Policy Work 

On Medically Supportive Food and Nutrition Services  

What we do

ALL IN’s Recipe4Health initiative is an integrative model for healthcare that addresses the social determinants of health (specifically food insecurity and social isolation) and chronic disease with a racial and health equity lens. In partnership with Alameda County’s local, public managed care plan, Alameda Alliance for Health, ALL IN is working to identify sustainable funding mechanisms and recommend policy changes to make food prescriptions, other medically supportive food interventions, and nutrition services paid for by Medi-Cal just like other medications and medical treatments.

ALL IN is pursuing two interrelated policy pathways to make medically supportive food and nutrition services a covered benefit at the state-level:

1) Administrative policy through the State of California’s proposed CalAIM (California Advancing and Innovating Medi-Cal) Waiver to the Centers for Medicare and Medicaid Services.

Alameda County is part of the statewide Medically Supportive Food and Nutrition steering committee, which brought together over 100 organizations to sign a position paper to support inclusion of “Medically Supportive Foods and Nutrition Services” into California’s Medi-Cal waiver. In early 2021, the Department of Healthcare Services included this in the CalAIM optional services initiative, which will allow health plans to offer medically supportive food and medically tailored meals to its members.

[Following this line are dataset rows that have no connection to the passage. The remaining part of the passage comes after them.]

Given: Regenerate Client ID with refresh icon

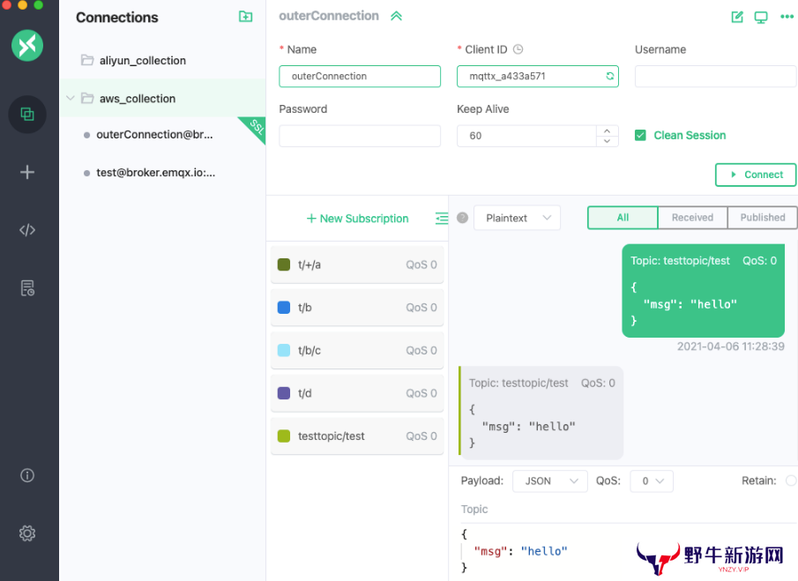Looking at the screenshot, I should (609, 77).
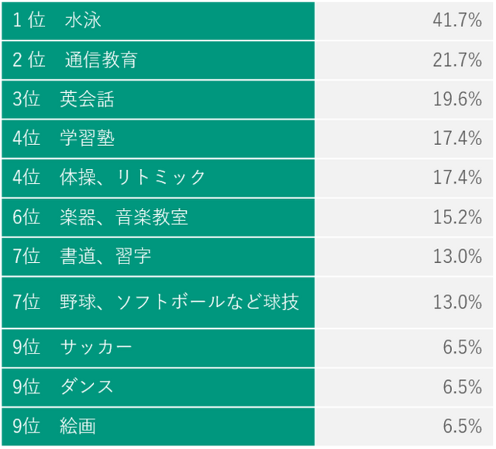Select the 4位 学習塾 cell
This screenshot has width=496, height=449.
[64, 138]

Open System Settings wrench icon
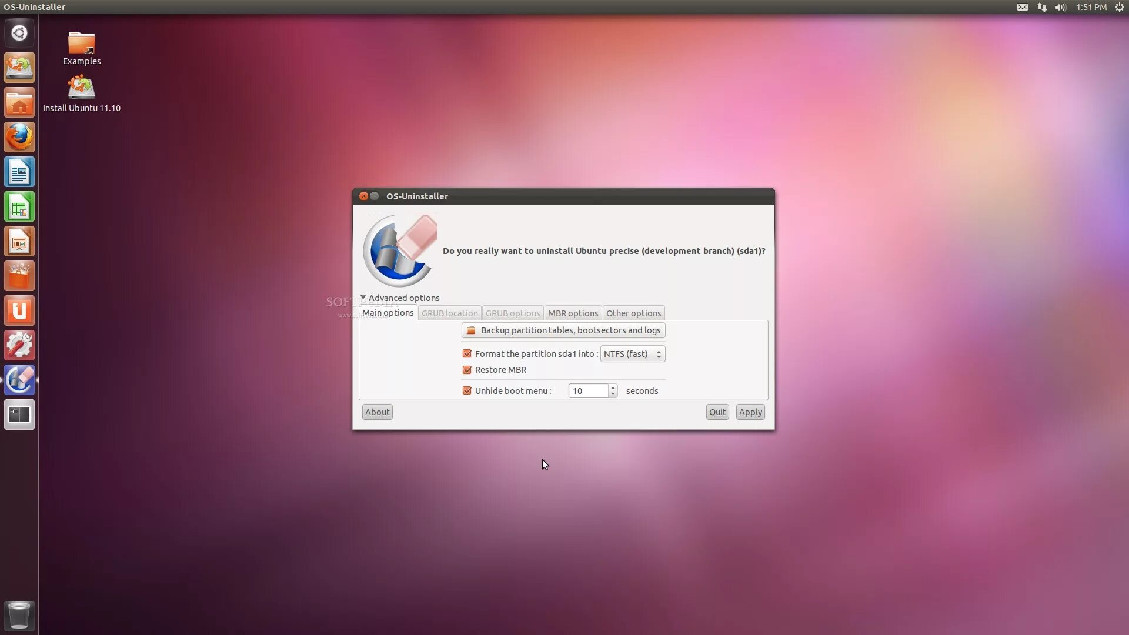point(19,345)
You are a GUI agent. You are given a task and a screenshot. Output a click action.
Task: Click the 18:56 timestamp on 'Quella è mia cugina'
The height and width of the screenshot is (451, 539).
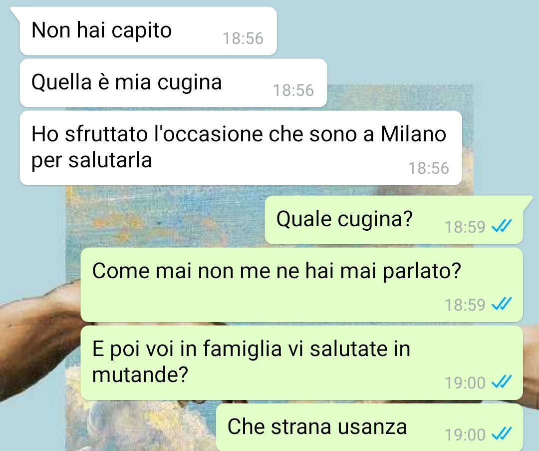293,90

2) Legislative policy through Assembly Bill 368 Food Prescriptions (Reyes/Bonta) and the 2021 California State Budget Act

Assembly member Rob Bonta  introduced legislation, Assembly Bill 368, to address racial and ethnic health disparities by establishing Food Prescription pilot programs in three counties, including Alameda County, to provide Food Prescriptions to Medi-Cal Managed Care members who are food insecure and have diet-related, chronic health conditions. Assembly Majority Leader Eloise Gomez Reyes became the lead author when Bonta became the Attorney General. If enacted, the California Department of Health Care Services would implement and evaluate the pilot in partnership with managed care plans to build the evidence base demonstrating how food prescriptions can manage, prevent, and reverse chronic conditions, reduce food and nutrition insecurity, and eliminate racial health disparities at the end of the two-year pilot.  While ABA368 was held in the Appropriations Committee and efforts to include funding in the state budget legislation were not successful, the inclusion of medically supportive food and nutrition in CalAIM is a major step forward in using healthy food as an effective medical intervention. A broad coalition of more than 50 organizations, including health plans, health equity groups, food security providers and advocates came together to support the legislation and budget request.